Dear all,
We have a project including one main building which is need to meet LEED standard. Beside this building, we have other supporting buildings such as an existing canteen, a new mechanical building which is the annexation attached to a retrofitted building. These buildings are not required LEED compliance.
- My question is that I can exclude these buildings out of the LEED boundary?
- If we have to keep these building as non-certifiable buildings, do they need to be compliant to LEED prerequisites and credits?
Best regards,
Thomas
Tristan Roberts
RepresentativeVermont House of Representatives
LEEDuser Expert
11477 thumbs up
February 16, 2019 - 4:46 pm
Thomas, from your description I'm not completely clear on to what extent the auxiliary buildings are integral to the basic function of the main building, and within the same construction scope, or if they are outside of the operational and/or construction scope.
Bottom line, projects typically have discretion here. If you just want to certify the one building, only include it in your boundary. However, if it is difficult to exclude the other buildings from your boundary and LEED documentation because the function and/or construction is integral, just include them and make it all one LEED project.
Dionisio Franca
DirectorWoonerf Inc.
30 thumbs up
February 17, 2019 - 7:36 pm
Thomas,
In addition to Tristan's comments, it is also important to notice that auxiliary structures with no FTE may be included or excluded to the LEED documentation, but if a structure has FTE and is a separate, the structure is certifiable and you would need to pay fees to include it in the certification scheme.
Thomas Tan
1 thumbs up
February 17, 2019 - 11:44 pm
Thank you Tristan and Dionisio for your comments.
The canteen building has its own FTEs and serve working people from the main building (office + manufacturing). This canteen is existing and not in the construction scope. The mechanical building is for HVAC and transformer, has major expansion work and include into the construction scope but having no FTE.

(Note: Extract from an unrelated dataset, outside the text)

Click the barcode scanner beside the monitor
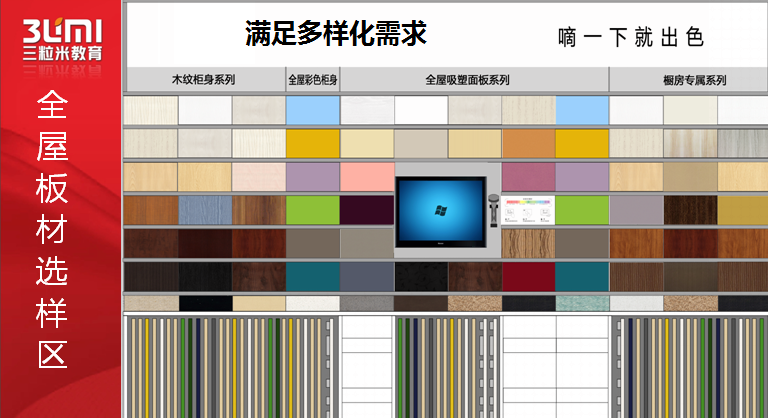This screenshot has height=418, width=768. (x=492, y=210)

The owner wants to keep these building's roofs and wants exclude these buildings out of the LEED certification.
Will that be justifiable?
Thanks again,
Thomas
Dionisio Franca
DirectorWoonerf Inc.
30 thumbs up
February 25, 2019 - 6:35 pm
Thomas,
Sorry for not answering this earlier. LEED v4 is supposed to have the MPR in its introduction, but the LEED 2009 MPR Supplemental Guidance revision 2 (September 2011) is still cited by reviewers:
The LEED project boundary must include all contiguous land that is associated with and supports normal building operations for the LEED project building, including all land that was or will be disturbed for the purpose of undertaking the LEED project.
2. The LEED project boundary may not include land that is owned by a party other than that which owns the LEED project unless that land is associated with and supports normal building operations for the LEED project building.
3. LEED projects located on a campus must have project boundaries such that if all the buildings on campus become LEED certified, then 100% of the gross land area on the campus would be included within a LEED boundary. If this requirement is in conflict with MPR #7, Must Comply with Minimum Building Area to Site Area Ratio, then MPR #7 will take precedence.
4. Any given parcel of real property may only be attributed to a single LEED project building.
5. Gerrymandering of a LEED project boundary is prohibited: the boundary may not unreasonably exclude sections of land to create boundaries in unreasonable shapes for the sole purpose of complying with prerequisites or credits.
Based on item 3 above, you might be expected to divide the kitchen and a part of the site that is closer to it and get this area outside or your "LEED site". You might as well explain the way you want to submit the documentation and its rationale and get the reviewers to accept it.
Only USGBC/GBCI will be able to get a final saying on this, so I recommend you contact the LEED coach and get their opinion on your proposal. Do not forget to attach the LEED coach message to your submittal documentation.